Les lièvres et la tortue

Élections fédérales du 14 octobre 2008

La présente campagne électorale fédérale sera-t-elle à l'image de la fable du lièvre et de la tortue? Dès le début de cette campagne fédérale, tous les politiciens de l'opposition, nombre de commentateurs, chroniqueurs et artistes, ont sonné le tocsin devant la menace d'un prochain gouvernement conservateur, dénonçant les dangers d'un régime idéologiquement militariste, répressif, noyauté par le mouvement religieux fondamentaliste, et dans lequel les membres québécois manifestent leur inculture et leur ignorance de l'histoire.
Mais où était donc tout ce beau monde au cours des deux ans et huit mois qui viennent de s'écouler? Pourtant, la direction que prenait M. Stephen Harper était claire dès le début: un ministre non élu, une loi sur les élections à date fixe, des conférences de presse sur invitation, l'abandon du protocole de Kyoto et du registre des armes à feu, la hausse vertigineuse des dépenses militaires, plus de policiers et plus de prisons pour garantir la loi et l'ordre: tout à l'image des États-Unis d'Amérique.
Ensuite des mesures rétrogrades, sapant les bases de notre société démocratique et égalitaire: abolition du programme de contestation judiciaire des lois fédérales, retrait des subsides aux groupes de femmes, aux fêtes populaires et festivals de toutes sortes, modifications au Code criminel axées sur la répression ignorante et sans âme, alignement de la politique extérieure sur la position israélo-étasunienne.
Quoi encore?

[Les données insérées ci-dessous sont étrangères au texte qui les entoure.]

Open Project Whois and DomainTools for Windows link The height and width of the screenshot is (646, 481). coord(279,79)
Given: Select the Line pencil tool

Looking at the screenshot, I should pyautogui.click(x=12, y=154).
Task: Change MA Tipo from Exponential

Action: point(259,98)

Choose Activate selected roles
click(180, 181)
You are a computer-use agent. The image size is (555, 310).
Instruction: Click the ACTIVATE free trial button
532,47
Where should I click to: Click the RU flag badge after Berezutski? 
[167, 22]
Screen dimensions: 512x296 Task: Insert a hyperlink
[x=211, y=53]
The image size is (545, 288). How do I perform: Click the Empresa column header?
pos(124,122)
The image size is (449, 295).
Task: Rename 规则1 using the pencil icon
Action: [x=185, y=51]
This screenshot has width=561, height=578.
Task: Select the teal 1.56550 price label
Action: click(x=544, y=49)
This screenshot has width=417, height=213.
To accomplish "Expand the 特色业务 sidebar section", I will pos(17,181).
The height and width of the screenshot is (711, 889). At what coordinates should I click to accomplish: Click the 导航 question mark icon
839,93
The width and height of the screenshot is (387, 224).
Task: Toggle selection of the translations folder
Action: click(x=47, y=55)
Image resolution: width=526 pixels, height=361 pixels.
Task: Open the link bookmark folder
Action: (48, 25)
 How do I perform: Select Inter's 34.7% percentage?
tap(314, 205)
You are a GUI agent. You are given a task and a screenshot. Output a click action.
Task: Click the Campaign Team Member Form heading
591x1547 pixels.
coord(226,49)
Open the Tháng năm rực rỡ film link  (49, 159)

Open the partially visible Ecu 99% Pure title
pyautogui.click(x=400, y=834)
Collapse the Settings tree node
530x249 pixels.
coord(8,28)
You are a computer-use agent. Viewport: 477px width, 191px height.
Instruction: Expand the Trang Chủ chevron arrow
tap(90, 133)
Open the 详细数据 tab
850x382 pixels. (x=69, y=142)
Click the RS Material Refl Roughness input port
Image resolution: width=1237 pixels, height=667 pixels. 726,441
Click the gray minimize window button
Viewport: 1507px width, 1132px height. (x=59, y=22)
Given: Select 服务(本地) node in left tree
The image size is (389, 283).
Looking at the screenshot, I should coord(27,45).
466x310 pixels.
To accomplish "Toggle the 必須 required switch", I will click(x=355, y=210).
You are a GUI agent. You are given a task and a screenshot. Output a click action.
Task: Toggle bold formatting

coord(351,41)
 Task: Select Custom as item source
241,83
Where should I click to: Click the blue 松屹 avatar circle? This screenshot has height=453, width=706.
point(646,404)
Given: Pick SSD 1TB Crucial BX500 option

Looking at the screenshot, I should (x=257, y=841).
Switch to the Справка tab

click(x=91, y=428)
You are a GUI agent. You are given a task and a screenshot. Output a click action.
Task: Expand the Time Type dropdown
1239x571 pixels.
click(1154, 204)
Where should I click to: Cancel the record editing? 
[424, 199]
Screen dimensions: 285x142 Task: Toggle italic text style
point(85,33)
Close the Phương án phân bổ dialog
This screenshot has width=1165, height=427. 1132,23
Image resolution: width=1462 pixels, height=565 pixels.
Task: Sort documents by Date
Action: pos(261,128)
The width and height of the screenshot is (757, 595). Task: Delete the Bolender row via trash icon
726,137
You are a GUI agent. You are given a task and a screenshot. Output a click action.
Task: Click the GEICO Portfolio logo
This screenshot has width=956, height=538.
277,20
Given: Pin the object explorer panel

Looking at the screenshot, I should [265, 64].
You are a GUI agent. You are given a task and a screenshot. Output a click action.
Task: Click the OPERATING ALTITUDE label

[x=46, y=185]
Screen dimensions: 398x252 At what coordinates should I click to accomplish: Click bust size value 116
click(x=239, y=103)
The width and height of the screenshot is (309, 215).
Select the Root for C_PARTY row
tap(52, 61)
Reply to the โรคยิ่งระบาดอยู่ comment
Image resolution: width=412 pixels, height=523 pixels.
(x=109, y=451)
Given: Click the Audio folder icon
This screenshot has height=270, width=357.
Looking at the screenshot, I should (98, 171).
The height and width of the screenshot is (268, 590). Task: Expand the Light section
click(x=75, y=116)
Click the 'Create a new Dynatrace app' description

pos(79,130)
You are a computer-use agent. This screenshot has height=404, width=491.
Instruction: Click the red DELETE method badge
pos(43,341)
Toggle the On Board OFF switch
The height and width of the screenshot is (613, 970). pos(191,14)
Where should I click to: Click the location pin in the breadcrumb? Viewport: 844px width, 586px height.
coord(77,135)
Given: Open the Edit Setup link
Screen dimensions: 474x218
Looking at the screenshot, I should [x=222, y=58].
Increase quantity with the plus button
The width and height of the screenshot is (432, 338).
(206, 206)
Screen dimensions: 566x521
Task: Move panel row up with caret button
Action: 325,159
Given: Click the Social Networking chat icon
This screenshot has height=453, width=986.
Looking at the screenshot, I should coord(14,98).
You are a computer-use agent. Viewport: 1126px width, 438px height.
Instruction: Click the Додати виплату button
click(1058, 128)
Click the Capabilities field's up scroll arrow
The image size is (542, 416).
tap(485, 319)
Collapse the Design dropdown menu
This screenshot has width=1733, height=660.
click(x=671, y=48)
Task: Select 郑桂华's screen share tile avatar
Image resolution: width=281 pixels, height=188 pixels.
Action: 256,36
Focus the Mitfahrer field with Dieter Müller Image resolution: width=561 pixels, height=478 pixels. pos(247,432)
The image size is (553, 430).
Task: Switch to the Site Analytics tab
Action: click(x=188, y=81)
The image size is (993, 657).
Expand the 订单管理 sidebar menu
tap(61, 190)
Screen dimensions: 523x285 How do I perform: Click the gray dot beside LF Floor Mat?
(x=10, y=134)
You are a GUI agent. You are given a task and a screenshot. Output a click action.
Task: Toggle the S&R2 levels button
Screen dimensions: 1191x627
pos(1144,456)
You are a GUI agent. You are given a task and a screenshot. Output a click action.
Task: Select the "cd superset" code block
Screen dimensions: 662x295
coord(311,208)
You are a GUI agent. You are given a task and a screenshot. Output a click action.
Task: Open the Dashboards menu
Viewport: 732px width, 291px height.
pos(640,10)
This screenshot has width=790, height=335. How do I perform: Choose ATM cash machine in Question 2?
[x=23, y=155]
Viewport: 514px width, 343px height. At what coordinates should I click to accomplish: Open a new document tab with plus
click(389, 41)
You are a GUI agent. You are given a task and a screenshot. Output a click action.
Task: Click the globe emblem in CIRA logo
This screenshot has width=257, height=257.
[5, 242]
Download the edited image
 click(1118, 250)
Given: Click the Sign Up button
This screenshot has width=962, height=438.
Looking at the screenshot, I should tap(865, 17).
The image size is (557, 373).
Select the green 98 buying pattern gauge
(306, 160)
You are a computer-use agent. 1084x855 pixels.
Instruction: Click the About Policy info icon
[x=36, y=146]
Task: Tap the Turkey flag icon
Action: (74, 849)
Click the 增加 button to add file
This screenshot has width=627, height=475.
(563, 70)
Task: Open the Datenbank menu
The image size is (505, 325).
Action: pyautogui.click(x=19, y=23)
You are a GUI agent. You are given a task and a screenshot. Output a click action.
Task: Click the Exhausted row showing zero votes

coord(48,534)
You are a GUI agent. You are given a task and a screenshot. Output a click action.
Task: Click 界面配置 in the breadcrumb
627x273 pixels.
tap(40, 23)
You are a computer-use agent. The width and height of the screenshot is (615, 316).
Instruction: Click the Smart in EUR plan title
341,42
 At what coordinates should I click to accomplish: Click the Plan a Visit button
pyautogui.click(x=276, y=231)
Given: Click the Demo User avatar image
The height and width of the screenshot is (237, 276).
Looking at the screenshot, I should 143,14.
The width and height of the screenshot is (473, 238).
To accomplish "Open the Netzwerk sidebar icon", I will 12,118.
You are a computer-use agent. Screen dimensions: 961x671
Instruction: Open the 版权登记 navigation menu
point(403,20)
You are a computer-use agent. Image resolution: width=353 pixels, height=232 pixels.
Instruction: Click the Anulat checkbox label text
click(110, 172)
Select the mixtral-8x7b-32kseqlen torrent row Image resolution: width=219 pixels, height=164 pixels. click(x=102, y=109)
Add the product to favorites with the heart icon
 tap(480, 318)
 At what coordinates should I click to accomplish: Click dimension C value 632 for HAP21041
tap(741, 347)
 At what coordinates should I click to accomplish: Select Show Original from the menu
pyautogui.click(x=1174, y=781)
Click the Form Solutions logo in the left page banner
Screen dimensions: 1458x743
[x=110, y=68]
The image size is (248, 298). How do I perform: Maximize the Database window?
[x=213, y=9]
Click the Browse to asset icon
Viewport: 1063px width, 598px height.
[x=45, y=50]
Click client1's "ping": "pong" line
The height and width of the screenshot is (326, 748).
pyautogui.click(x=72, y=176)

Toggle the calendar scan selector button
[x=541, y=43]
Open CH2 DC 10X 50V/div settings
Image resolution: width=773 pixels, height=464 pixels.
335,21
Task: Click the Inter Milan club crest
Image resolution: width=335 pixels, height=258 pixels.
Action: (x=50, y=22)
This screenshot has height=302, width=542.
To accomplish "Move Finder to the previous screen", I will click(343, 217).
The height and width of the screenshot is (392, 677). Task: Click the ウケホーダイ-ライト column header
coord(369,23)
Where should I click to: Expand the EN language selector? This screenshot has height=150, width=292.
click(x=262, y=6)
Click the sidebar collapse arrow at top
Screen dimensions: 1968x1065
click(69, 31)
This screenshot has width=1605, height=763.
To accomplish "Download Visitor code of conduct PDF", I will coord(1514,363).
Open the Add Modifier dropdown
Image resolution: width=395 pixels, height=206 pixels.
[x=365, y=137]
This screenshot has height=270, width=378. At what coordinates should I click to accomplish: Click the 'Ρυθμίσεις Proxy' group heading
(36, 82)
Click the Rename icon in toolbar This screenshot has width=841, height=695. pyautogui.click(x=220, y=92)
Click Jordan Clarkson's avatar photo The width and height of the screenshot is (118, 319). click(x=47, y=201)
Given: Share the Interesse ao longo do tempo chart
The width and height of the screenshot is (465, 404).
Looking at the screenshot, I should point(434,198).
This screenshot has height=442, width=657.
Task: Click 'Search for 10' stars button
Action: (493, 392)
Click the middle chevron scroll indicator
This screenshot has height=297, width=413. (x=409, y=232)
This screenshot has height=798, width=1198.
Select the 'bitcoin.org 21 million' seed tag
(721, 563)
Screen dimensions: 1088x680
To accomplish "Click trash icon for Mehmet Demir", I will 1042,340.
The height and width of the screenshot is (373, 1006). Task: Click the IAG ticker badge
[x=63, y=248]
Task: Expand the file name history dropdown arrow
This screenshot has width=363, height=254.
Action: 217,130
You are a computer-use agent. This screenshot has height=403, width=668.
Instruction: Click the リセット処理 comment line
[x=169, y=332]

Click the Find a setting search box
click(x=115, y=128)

La participation de policiers à la nomination des juges, l'imposition de peines minimales sans égard aux circonstances et au vécu des contrevenants, phobie antiterroriste, propagande guerrière assassine de jeunes soldats innocents. Et plus récemment: mesures fiscales de censure des oeuvres cinématographiques, abolition des subventions aux organismes socio-économiques, suppression des programmes de promotion des arts... pardon pour les oublis.
Les jalons de la politique conservatrice nous indiquent clairement la direction que prendrait M. Harper s'il était réélu. Minoritaire ou majoritaire, la différence est la même qu'entre une tumeur bénigne ou maligne. Car à quoi ressemblerait le Canada si M. Stephen Harper détenait la majorité à Ottawa? À une société isolée, monochrome, sans amour, éteinte, axée sur la crainte de châtiment divin, et la peur des criminels, des drogués, des homosexuels, des immigrants...
Sur le plan moral, le Canada idéal pour M. Stephen Harper, ou pour M. Stockwell Day, son ministre de la Sécurité publique «créationniste», ce serait la Florence de Savonarole, la Genève de Jean Calvin, ou le Québec de Duplessis!
Quand les chefs des partis d'opposition déclarent que les valeurs véhiculées par les conservateurs sont contraires à celles qui ont bâti le Canada, ils ont cent fois raison. Mais c'était tout aussi vrai il y a deux ans et huit mois! Mais ils auraient dû, en toute conscience, dès le premier budget conservateur, renoncer pour un temps à se tirer dans les jambes, au nom de la civilisation moderne, pluraliste et laïque, et renverser ce gouvernement d'un autre âge. Les politiciens s'ennobliraient en revêtant la toge de l'éducateur, de gardien des valeurs de progrès et de dignité humaine, plutôt de se chamailler honteusement pour de vaines gloires.
Comme la tortue de la fable, la machine conservatrice sourit peu et avance lourdement, sous le poids de ses certitudes. Reste cependant à espérer que les lièvres des partis d'opposition fédéraux maintiendront le cap dans une commune dénonciation des dérives et des blessures profondes que M. Stephen Harper a déjà infligées au Canada. À cette condition seulement, ayant commencé la course plus que tardivement, pourront-ils réécrire la célèbre fable.